#### [Record extracts]
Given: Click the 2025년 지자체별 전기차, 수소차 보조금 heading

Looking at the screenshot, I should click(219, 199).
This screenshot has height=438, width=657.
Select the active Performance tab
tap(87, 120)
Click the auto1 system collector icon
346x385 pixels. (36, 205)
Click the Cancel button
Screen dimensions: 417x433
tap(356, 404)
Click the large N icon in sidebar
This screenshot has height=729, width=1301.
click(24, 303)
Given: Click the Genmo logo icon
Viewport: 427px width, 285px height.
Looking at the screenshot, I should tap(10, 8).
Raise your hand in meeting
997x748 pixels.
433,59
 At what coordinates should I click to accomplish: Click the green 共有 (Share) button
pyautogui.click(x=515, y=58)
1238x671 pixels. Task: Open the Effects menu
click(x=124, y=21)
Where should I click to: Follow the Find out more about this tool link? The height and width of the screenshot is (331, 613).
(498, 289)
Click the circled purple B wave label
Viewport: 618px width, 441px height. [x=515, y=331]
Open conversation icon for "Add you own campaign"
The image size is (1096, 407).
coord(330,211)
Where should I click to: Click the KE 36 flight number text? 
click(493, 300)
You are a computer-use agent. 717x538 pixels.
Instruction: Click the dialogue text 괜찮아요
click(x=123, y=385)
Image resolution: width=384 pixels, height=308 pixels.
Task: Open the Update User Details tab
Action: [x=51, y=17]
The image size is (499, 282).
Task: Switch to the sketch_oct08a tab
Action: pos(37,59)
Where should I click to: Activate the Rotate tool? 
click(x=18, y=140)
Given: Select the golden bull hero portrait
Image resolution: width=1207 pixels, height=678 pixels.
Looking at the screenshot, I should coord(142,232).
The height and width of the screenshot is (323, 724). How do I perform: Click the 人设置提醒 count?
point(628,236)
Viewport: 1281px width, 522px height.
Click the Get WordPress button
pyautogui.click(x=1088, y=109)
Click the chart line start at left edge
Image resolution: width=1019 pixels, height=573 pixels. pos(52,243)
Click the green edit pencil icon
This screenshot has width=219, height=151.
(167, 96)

#### [Problem details]
Please output the listing in full, exactly as it was given above.

#### [Response]
Given: Click the 2025년 지자체별 전기차, 수소차 보조금 heading

Looking at the screenshot, I should click(219, 199).
This screenshot has height=438, width=657.
Select the active Performance tab
tap(87, 120)
Click the auto1 system collector icon
346x385 pixels. (36, 205)
Click the Cancel button
Screen dimensions: 417x433
tap(356, 404)
Click the large N icon in sidebar
This screenshot has height=729, width=1301.
click(24, 303)
Given: Click the Genmo logo icon
Viewport: 427px width, 285px height.
Looking at the screenshot, I should tap(10, 8).
Raise your hand in meeting
997x748 pixels.
433,59
 At what coordinates should I click to accomplish: Click the green 共有 (Share) button
pyautogui.click(x=515, y=58)
1238x671 pixels. Task: Open the Effects menu
click(x=124, y=21)
Where should I click to: Follow the Find out more about this tool link? The height and width of the screenshot is (331, 613).
(498, 289)
Click the circled purple B wave label
Viewport: 618px width, 441px height. [x=515, y=331]
Open conversation icon for "Add you own campaign"
The image size is (1096, 407).
coord(330,211)
Where should I click to: Click the KE 36 flight number text? 
click(493, 300)
You are a computer-use agent. 717x538 pixels.
Instruction: Click the dialogue text 괜찮아요
click(x=123, y=385)
Image resolution: width=384 pixels, height=308 pixels.
Task: Open the Update User Details tab
Action: [x=51, y=17]
The image size is (499, 282).
Task: Switch to the sketch_oct08a tab
Action: pos(37,59)
Where should I click to: Activate the Rotate tool? 
click(x=18, y=140)
Given: Select the golden bull hero portrait
Image resolution: width=1207 pixels, height=678 pixels.
Looking at the screenshot, I should coord(142,232).
The height and width of the screenshot is (323, 724). How do I perform: Click the 人设置提醒 count?
point(628,236)
Viewport: 1281px width, 522px height.
Click the Get WordPress button
pyautogui.click(x=1088, y=109)
Click the chart line start at left edge
Image resolution: width=1019 pixels, height=573 pixels. pos(52,243)
Click the green edit pencil icon
This screenshot has width=219, height=151.
(167, 96)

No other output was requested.